- Exercise instructions -
Duplicate the entries below, starting with the line that contains "You are a computer-use" and continuing through the final line of the entries, both ends included. Omit the pictures from your answer.

- Dataset entries -
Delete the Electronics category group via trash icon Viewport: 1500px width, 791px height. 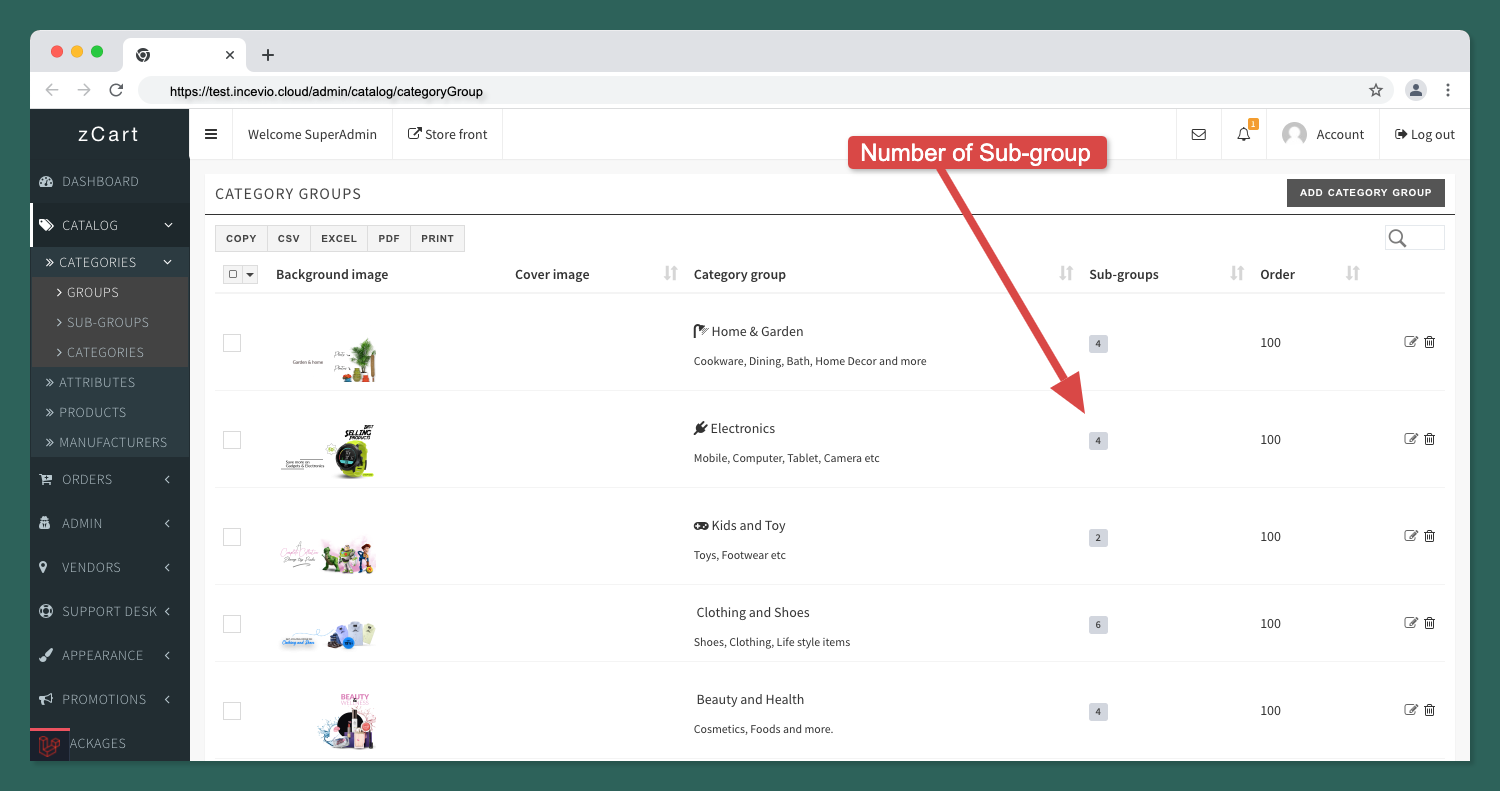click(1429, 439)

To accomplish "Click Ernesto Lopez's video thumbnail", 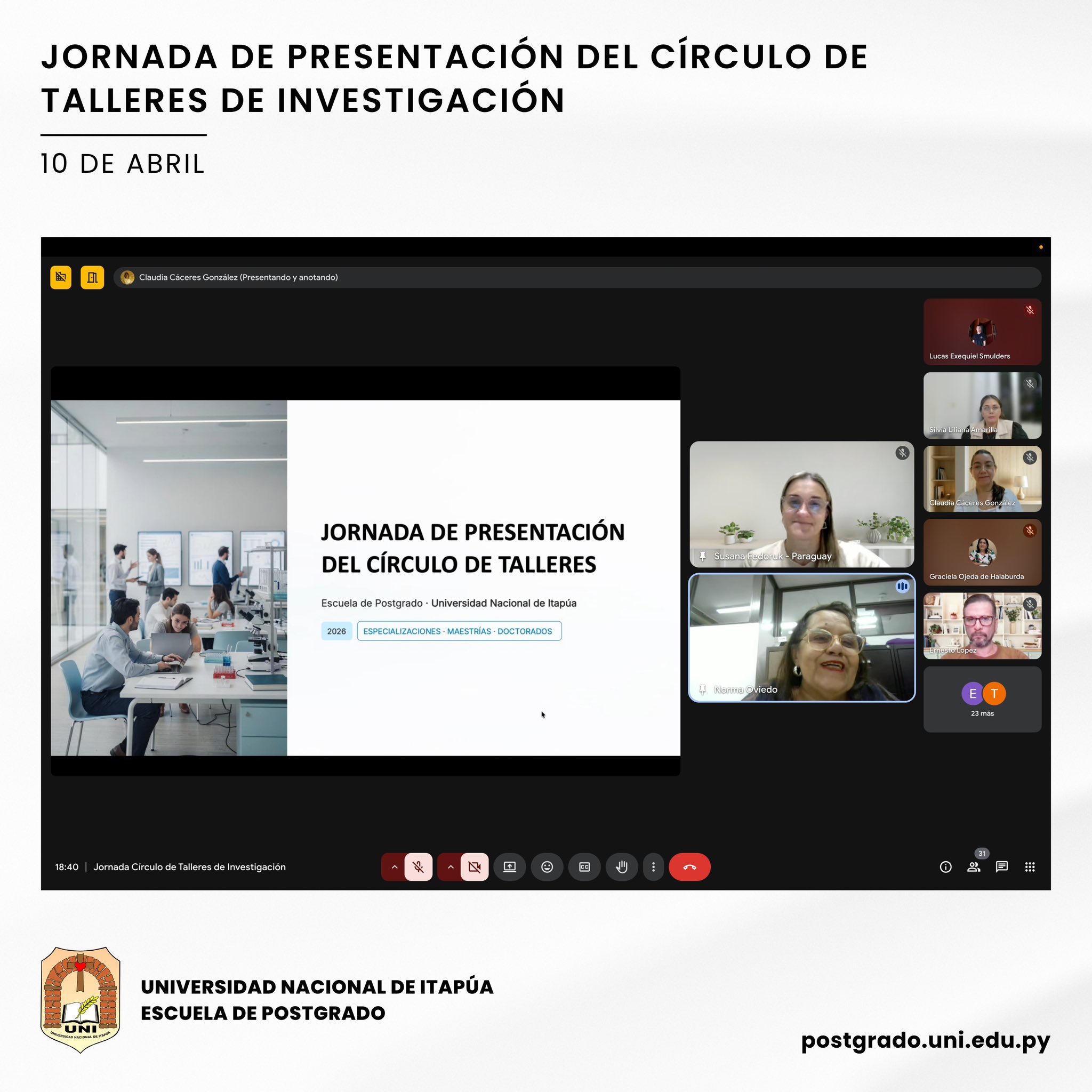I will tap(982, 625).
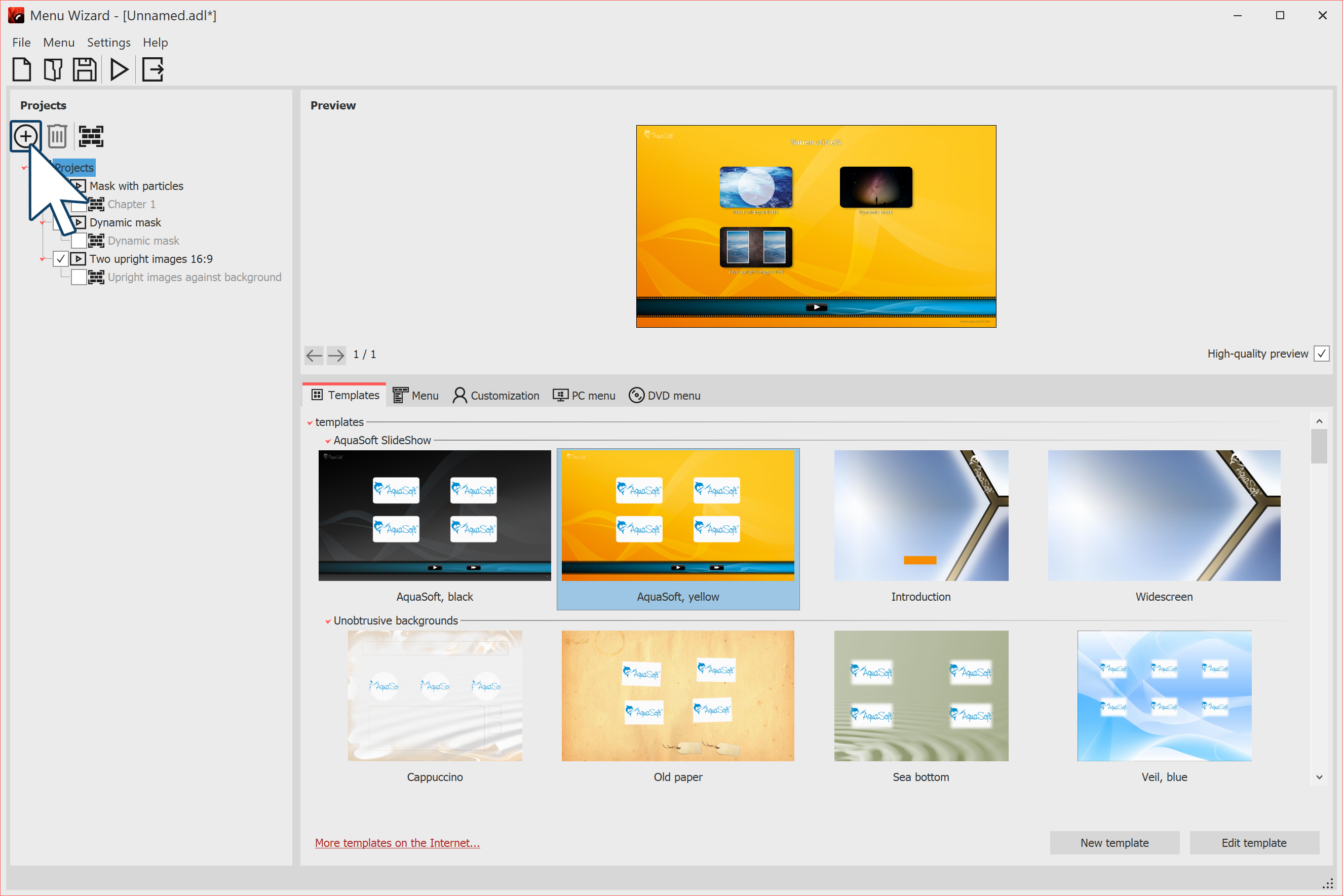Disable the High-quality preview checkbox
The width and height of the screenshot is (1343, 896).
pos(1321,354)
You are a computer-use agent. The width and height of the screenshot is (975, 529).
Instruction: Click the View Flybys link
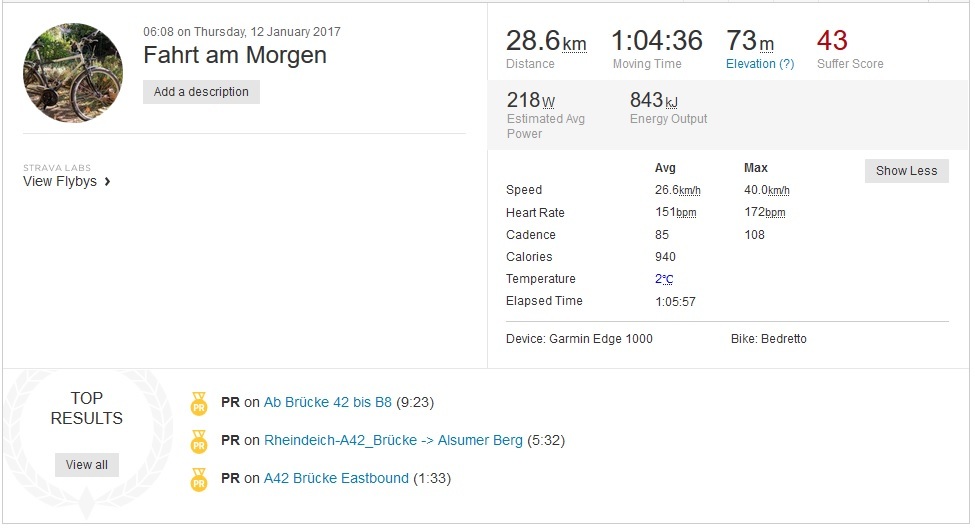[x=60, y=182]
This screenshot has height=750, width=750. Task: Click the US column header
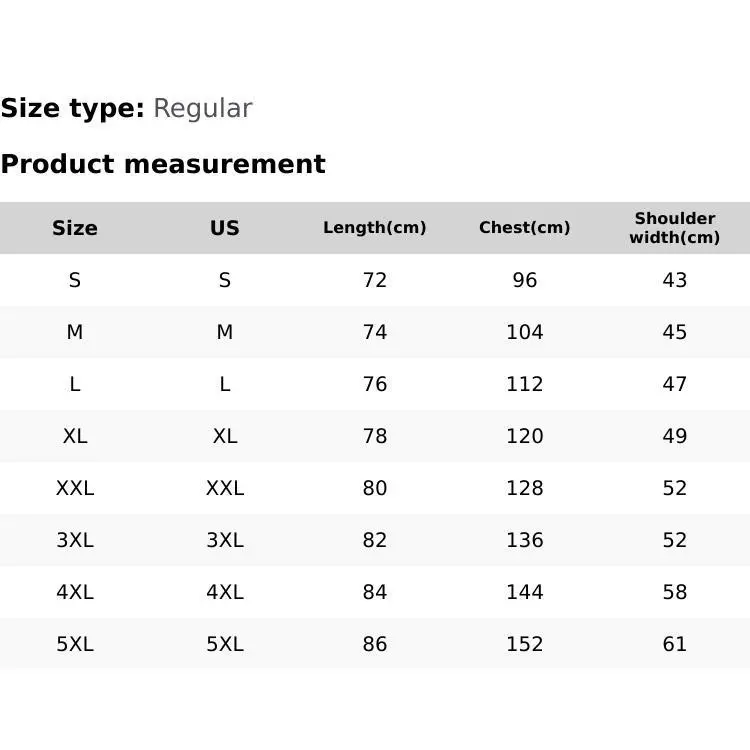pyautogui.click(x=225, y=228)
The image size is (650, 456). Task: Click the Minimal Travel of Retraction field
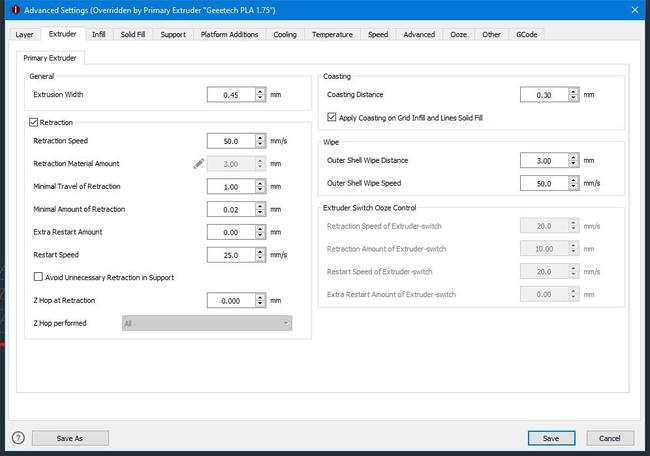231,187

- Complete output -
You are a computer-use agent. The width and height of the screenshot is (975, 529).
Instruction: Click the View Flybys link
[x=60, y=182]
This screenshot has height=750, width=750. Task: Click the US column header
pyautogui.click(x=225, y=228)
The image size is (650, 456). Task: Click the Minimal Travel of Retraction field
231,187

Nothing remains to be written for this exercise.